▶ [What this task involves]: Rewrite the listing below, swapping "GUI agent" for "UI assistant" wherever it occurs and leaving everything else unchanged.

------ Dataset records

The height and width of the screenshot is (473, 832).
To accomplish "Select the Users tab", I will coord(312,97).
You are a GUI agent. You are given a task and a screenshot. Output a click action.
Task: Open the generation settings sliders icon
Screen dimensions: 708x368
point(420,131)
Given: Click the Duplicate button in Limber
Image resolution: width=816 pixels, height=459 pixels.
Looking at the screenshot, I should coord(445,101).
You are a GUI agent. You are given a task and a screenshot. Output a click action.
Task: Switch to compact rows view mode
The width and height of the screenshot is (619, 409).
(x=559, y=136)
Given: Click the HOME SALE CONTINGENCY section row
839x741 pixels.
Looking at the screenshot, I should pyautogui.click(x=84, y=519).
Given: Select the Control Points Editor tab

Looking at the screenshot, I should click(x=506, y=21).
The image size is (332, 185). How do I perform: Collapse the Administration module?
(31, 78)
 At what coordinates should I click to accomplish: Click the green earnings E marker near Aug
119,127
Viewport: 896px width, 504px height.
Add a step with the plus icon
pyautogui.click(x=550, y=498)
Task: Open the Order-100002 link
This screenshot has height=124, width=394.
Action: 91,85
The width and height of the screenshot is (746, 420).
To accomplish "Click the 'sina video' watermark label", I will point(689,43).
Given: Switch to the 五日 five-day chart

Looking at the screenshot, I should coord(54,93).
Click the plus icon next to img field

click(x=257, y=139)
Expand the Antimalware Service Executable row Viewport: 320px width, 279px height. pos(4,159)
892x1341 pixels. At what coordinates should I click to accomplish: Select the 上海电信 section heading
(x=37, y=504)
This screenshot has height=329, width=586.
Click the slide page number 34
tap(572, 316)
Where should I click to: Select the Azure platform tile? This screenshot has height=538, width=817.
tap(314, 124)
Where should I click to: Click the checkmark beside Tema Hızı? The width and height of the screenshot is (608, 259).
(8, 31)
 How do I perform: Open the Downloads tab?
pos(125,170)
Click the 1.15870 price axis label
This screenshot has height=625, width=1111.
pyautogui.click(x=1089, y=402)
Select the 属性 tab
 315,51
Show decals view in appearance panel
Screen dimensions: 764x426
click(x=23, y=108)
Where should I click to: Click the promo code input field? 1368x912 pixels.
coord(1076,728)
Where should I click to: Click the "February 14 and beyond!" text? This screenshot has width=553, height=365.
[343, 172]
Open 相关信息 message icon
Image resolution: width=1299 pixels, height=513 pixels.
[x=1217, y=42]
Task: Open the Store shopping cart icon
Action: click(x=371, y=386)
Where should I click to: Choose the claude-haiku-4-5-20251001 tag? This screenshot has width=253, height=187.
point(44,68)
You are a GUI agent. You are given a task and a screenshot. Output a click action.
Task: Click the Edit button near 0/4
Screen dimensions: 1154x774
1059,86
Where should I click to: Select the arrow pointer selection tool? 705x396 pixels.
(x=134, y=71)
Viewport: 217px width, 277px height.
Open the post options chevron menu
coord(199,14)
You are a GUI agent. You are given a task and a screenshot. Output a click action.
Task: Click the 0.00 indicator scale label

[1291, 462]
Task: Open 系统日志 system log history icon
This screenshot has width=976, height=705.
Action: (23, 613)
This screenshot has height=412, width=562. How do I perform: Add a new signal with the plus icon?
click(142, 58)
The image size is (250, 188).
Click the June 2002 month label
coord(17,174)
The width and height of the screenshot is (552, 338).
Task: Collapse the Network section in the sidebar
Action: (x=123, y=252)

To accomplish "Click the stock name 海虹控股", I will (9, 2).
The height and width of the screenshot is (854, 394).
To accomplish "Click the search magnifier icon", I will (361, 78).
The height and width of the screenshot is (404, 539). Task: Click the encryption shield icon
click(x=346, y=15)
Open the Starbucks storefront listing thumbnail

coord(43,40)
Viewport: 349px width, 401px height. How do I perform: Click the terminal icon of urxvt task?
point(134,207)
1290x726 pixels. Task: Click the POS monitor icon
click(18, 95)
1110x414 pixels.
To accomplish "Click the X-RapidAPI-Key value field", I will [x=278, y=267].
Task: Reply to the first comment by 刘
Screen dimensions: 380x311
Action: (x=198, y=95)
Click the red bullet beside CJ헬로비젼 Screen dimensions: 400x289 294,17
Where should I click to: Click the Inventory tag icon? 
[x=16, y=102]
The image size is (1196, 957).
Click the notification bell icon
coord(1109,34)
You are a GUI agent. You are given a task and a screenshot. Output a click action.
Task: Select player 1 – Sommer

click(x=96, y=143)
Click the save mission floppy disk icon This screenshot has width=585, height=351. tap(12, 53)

------------

▶ [Task answer]:
The height and width of the screenshot is (473, 832).
To accomplish "Select the Users tab", I will coord(312,97).
You are a UI assistant. You are given a task and a screenshot. Output a click action.
Task: Open the generation settings sliders icon
Screen dimensions: 708x368
point(420,131)
Given: Click the Duplicate button in Limber
Image resolution: width=816 pixels, height=459 pixels.
Looking at the screenshot, I should coord(445,101).
You are a UI assistant. You are given a task and a screenshot. Output a click action.
Task: Switch to compact rows view mode
The width and height of the screenshot is (619, 409).
(x=559, y=136)
Given: Click the HOME SALE CONTINGENCY section row
839x741 pixels.
Looking at the screenshot, I should pyautogui.click(x=84, y=519).
Given: Select the Control Points Editor tab

Looking at the screenshot, I should click(x=506, y=21).
The image size is (332, 185). How do I perform: Collapse the Administration module?
(31, 78)
 At what coordinates should I click to accomplish: Click the green earnings E marker near Aug
119,127
Viewport: 896px width, 504px height.
Add a step with the plus icon
pyautogui.click(x=550, y=498)
Task: Open the Order-100002 link
This screenshot has height=124, width=394.
Action: 91,85
The width and height of the screenshot is (746, 420).
To accomplish "Click the 'sina video' watermark label", I will point(689,43).
Given: Switch to the 五日 five-day chart

Looking at the screenshot, I should coord(54,93).
Click the plus icon next to img field

click(x=257, y=139)
Expand the Antimalware Service Executable row Viewport: 320px width, 279px height. pos(4,159)
892x1341 pixels. At what coordinates should I click to accomplish: Select the 上海电信 section heading
(x=37, y=504)
This screenshot has height=329, width=586.
Click the slide page number 34
tap(572, 316)
Where should I click to: Select the Azure platform tile? This screenshot has height=538, width=817.
tap(314, 124)
Where should I click to: Click the checkmark beside Tema Hızı? The width and height of the screenshot is (608, 259).
(8, 31)
 How do I perform: Open the Downloads tab?
pos(125,170)
Click the 1.15870 price axis label
This screenshot has height=625, width=1111.
pyautogui.click(x=1089, y=402)
Select the 属性 tab
 315,51
Show decals view in appearance panel
Screen dimensions: 764x426
click(x=23, y=108)
Where should I click to: Click the promo code input field? 1368x912 pixels.
coord(1076,728)
Where should I click to: Click the "February 14 and beyond!" text? This screenshot has width=553, height=365.
[343, 172]
Open 相关信息 message icon
Image resolution: width=1299 pixels, height=513 pixels.
[x=1217, y=42]
Task: Open the Store shopping cart icon
Action: click(x=371, y=386)
Where should I click to: Choose the claude-haiku-4-5-20251001 tag? This screenshot has width=253, height=187.
point(44,68)
You are a UI assistant. You are given a task and a screenshot. Output a click action.
Task: Click the Edit button near 0/4
Screen dimensions: 1154x774
1059,86
Where should I click to: Select the arrow pointer selection tool? 705x396 pixels.
(x=134, y=71)
Viewport: 217px width, 277px height.
Open the post options chevron menu
coord(199,14)
You are a UI assistant. You are given a task and a screenshot. Output a click action.
Task: Click the 0.00 indicator scale label

[1291, 462]
Task: Open 系统日志 system log history icon
This screenshot has width=976, height=705.
Action: (23, 613)
This screenshot has height=412, width=562. How do I perform: Add a new signal with the plus icon?
click(142, 58)
The image size is (250, 188).
Click the June 2002 month label
coord(17,174)
The width and height of the screenshot is (552, 338).
Task: Collapse the Network section in the sidebar
Action: (x=123, y=252)

To accomplish "Click the stock name 海虹控股", I will (9, 2).
The height and width of the screenshot is (854, 394).
To accomplish "Click the search magnifier icon", I will (361, 78).
The height and width of the screenshot is (404, 539). Task: Click the encryption shield icon
click(x=346, y=15)
Open the Starbucks storefront listing thumbnail

coord(43,40)
Viewport: 349px width, 401px height. How do I perform: Click the terminal icon of urxvt task?
point(134,207)
1290x726 pixels. Task: Click the POS monitor icon
click(18, 95)
1110x414 pixels.
To accomplish "Click the X-RapidAPI-Key value field", I will [x=278, y=267].
Task: Reply to the first comment by 刘
Screen dimensions: 380x311
Action: (x=198, y=95)
Click the red bullet beside CJ헬로비젼 Screen dimensions: 400x289 294,17
Where should I click to: Click the Inventory tag icon? 
[x=16, y=102]
The image size is (1196, 957).
Click the notification bell icon
coord(1109,34)
You are a UI assistant. You are given a task and a screenshot. Output a click action.
Task: Select player 1 – Sommer

click(x=96, y=143)
Click the save mission floppy disk icon This screenshot has width=585, height=351. tap(12, 53)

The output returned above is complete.